**Given request**
Transcribe the listing from the line that contains "At what coordinates" through the end of the listing, leaving the pictures out.

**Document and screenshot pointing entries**
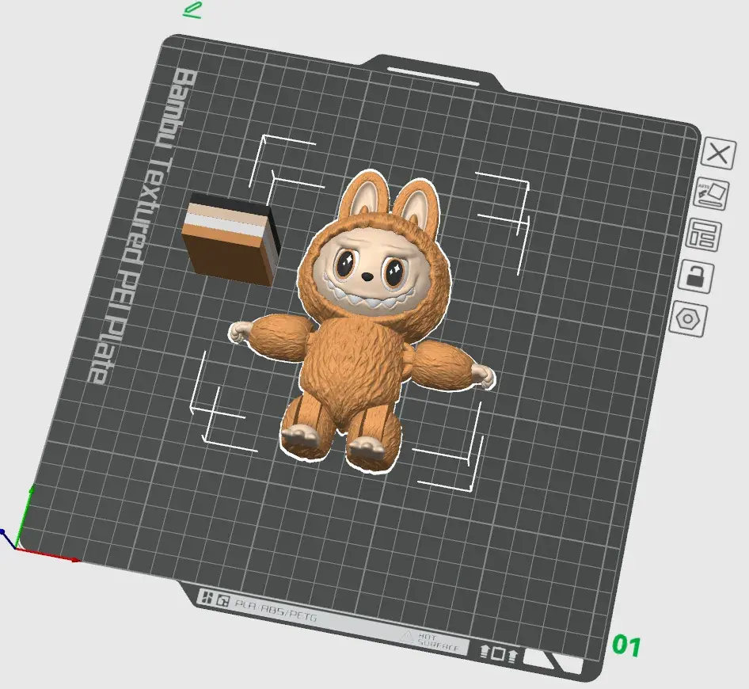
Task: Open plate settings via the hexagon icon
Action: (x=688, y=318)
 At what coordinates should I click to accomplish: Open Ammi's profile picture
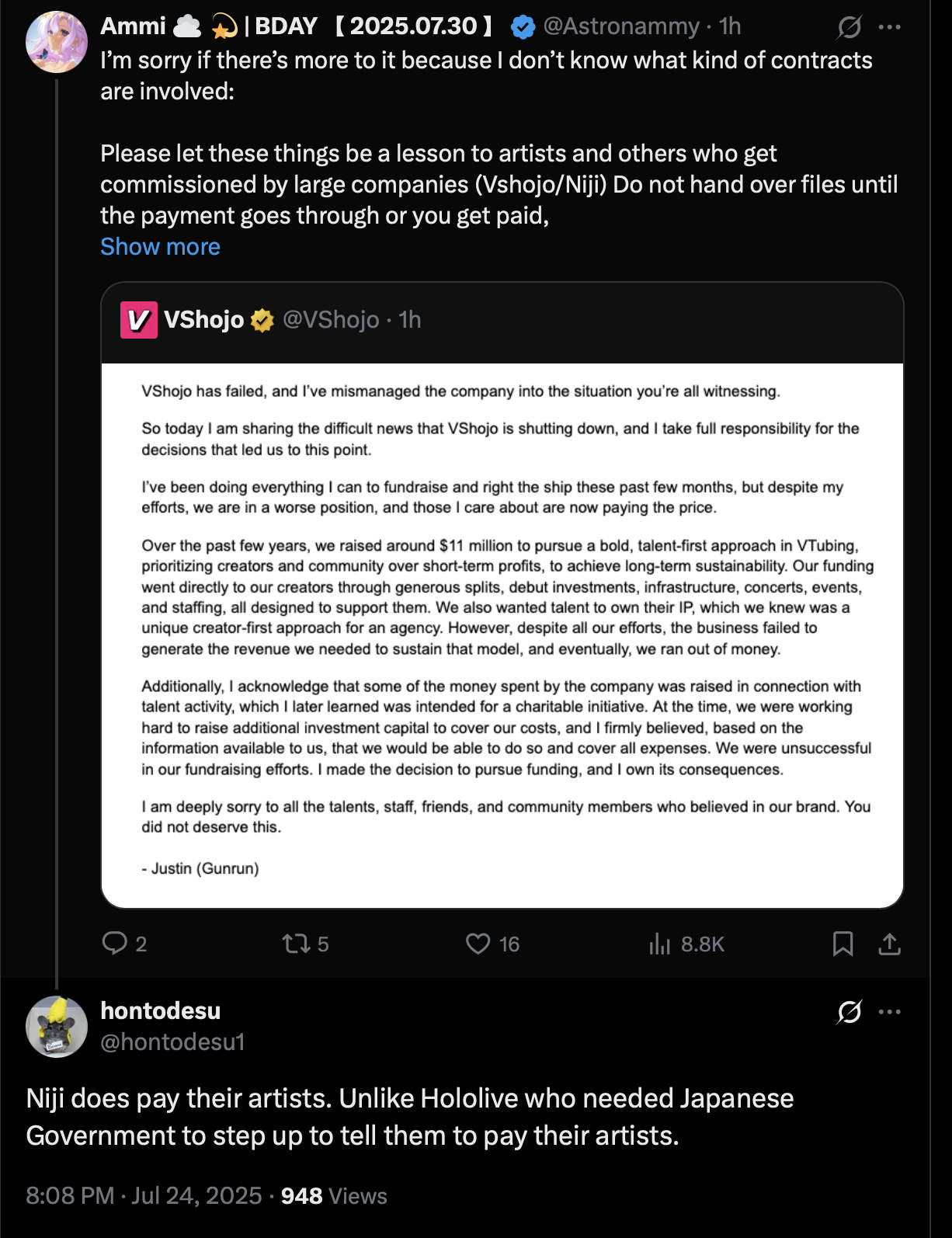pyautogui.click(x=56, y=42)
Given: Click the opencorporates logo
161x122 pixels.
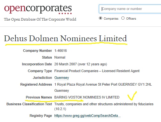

**Answer to the task**
 At what coordinates should I click to accomplish: Open Ammi's profile picture
pyautogui.click(x=56, y=42)
Given: Click the opencorporates logo
161x122 pixels.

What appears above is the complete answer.